Is there a way out? The reality is that mothers are giving up work, sleep and relaxation time in order to engage in intensive mothering (Wall, 2010). Intensive mothering scripts inform the mothering practice for all mothers, including those groups already discussed in this text. While the practice of everyday motherhood can involve both joys and struggles for mothers, the pressures to provide children with perfect lives seem both unsustainable and undesirable for many women, for men, and for children. It is important to note that women’s mothering identities are not theirs alone own to make, adopt, and/or integrate into their own lives. In fact, socio-demographic, economic, and cultural factors all influence the array of options that women have at their disposal as they think about creating their own personal mothering identities (Damaske, 2013).
Western cultures can learn from other cultures, not only in terms of understanding the interplay between the theory that underlies childrearing practices and its relationship to children’s emotional and behavioural outcomes but also with regard to the value societies place on the practice of mothering. Anthropology, as an academic discipline, has helped us to understand the ways in which human behaviour is dependent on the interrelationships between biological and cultural systems (Stern & Kruckman, 1983). Ross (2014) observes that “although childbirth is a universal biological event, it is not an event independent of its social and cultural context” (p. 167). As such, childbirth, maternal care, and childrearing practices should be seen as “differentially patterned and organized according to [a society’s] specific values, attitudes, and beliefs” (Stern & Kruckman, p. 1027). In assessing prevalence rates of postpartum depression in non-Western societies, Stern and Kruckman (1983), stressed the need to acknowledge that depression could not be described as a disease or mental disorder but instead as a syndrome in Western culture, which has resulted, in part, from modern birth practices. Support for this notion comes from seeing the impact of postpartum rituals and caring activities on women’s mental health in non-Western cultures where postpartum depression was less frequent or nonexistent. These practices provide some insight into the specific ideologies and communities of care that mitigate or may prevent altogether the experience of postpartum depression. Stern and Kruckman list positive practices surrounding maternal care such as the formalizing and structuring of a distinct period of time postpartum to protect new mothers from stress by mandating rest periods, social seclusion, and assistance from relatives and midwives for extended periods of time following childbirth. Other rituals, such as gift-giving and ceremonial meals, were also used to celebrate and honour a woman's new position as a mother (Stern & Kruckman, 1983): in other words, practices valuing motherhood.
Changes in attitudes about women being more competent to parent than men need to happen.

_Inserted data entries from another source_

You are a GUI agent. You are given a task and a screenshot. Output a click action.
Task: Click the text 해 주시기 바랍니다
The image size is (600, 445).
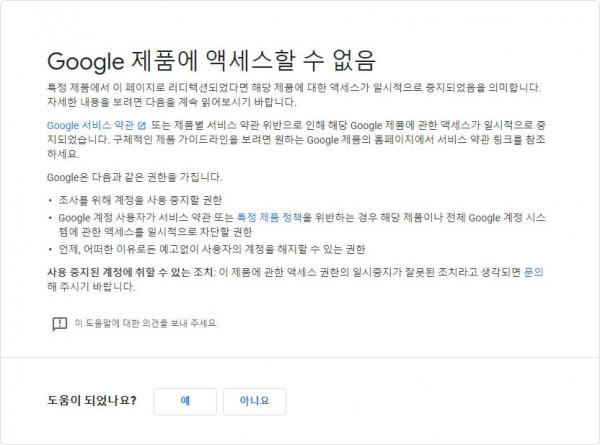91,287
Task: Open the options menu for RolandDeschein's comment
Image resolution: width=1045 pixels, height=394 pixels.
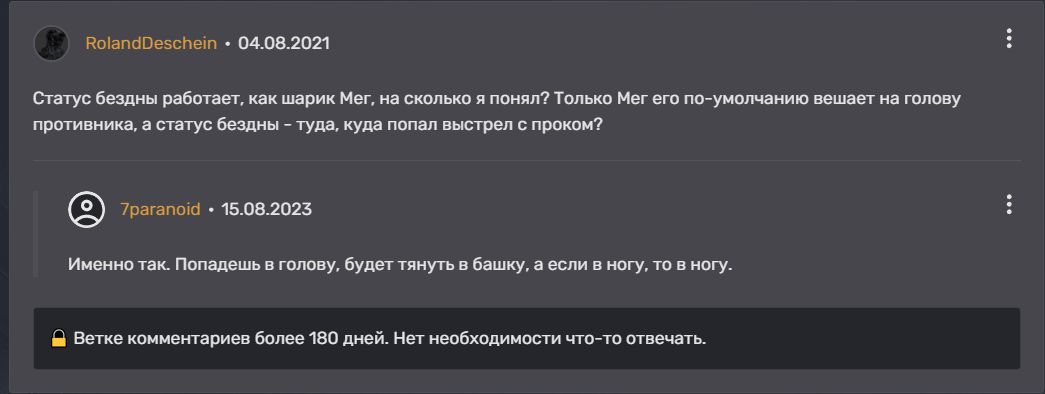Action: coord(1009,39)
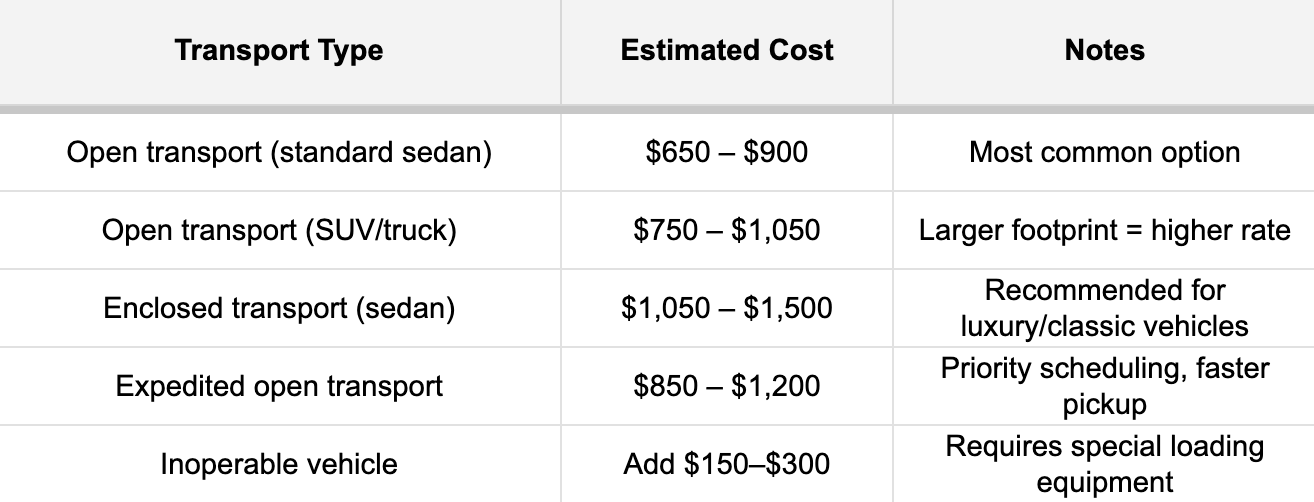The width and height of the screenshot is (1314, 502).
Task: Select the $650 – $900 cost cell
Action: pos(727,153)

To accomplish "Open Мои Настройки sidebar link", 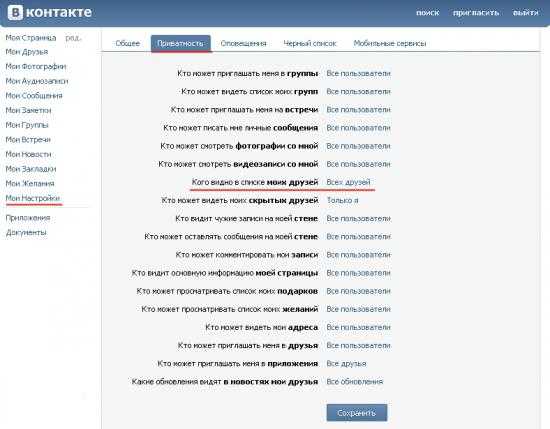I will (x=33, y=198).
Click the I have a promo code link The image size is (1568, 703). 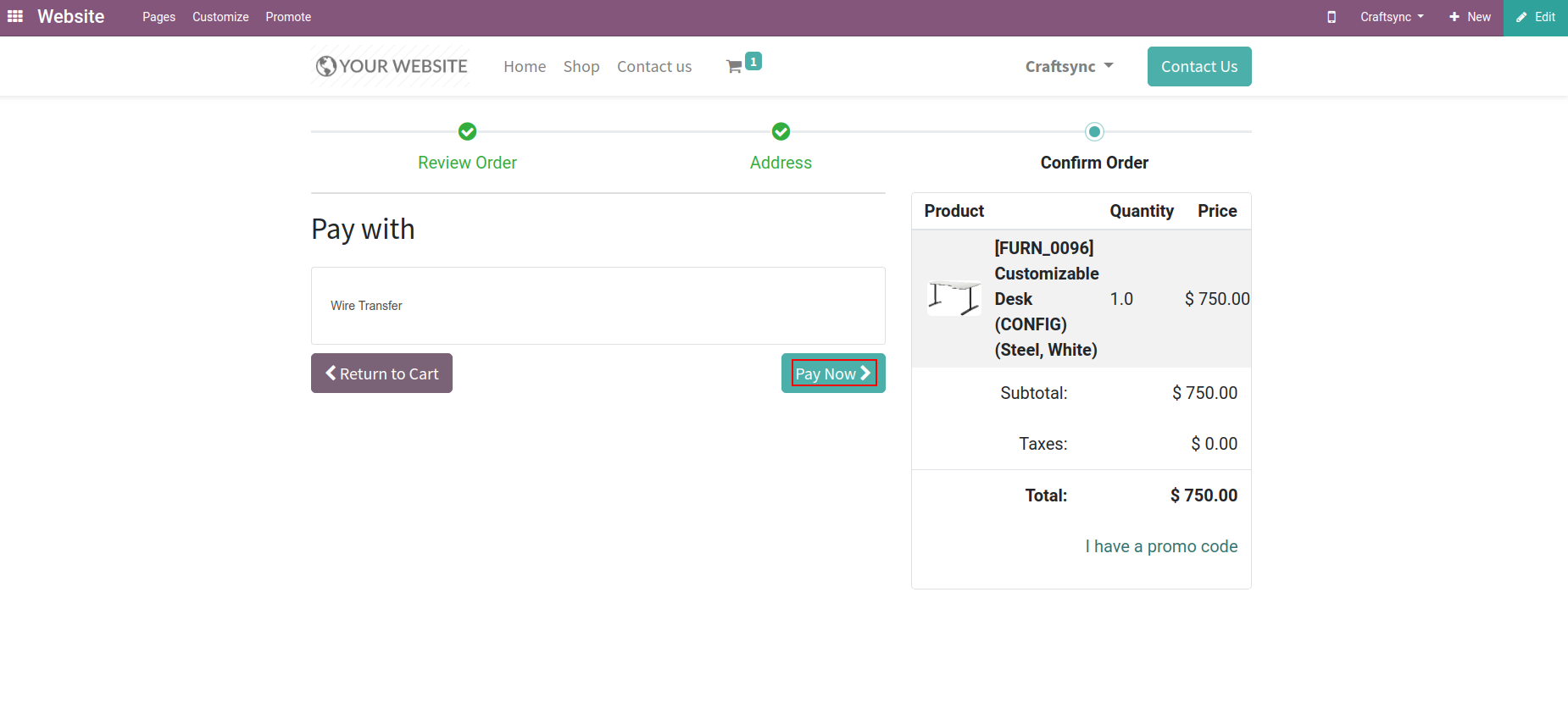[x=1161, y=546]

Dramatic changes not only in the way we imagine what it means to be a good parent but also in the value Western societies place on current intensive mothering practice must occur in concert with economic and social reforms that support both women and men as primary caregivers. The way forward, as with all revolutions in the past, will involve struggle; and the struggle belongs not only to women and children but to all members of society who see the benefits that will follow from the responsible rethinking of what mothering and motherhood could mean in contemporary Western societies.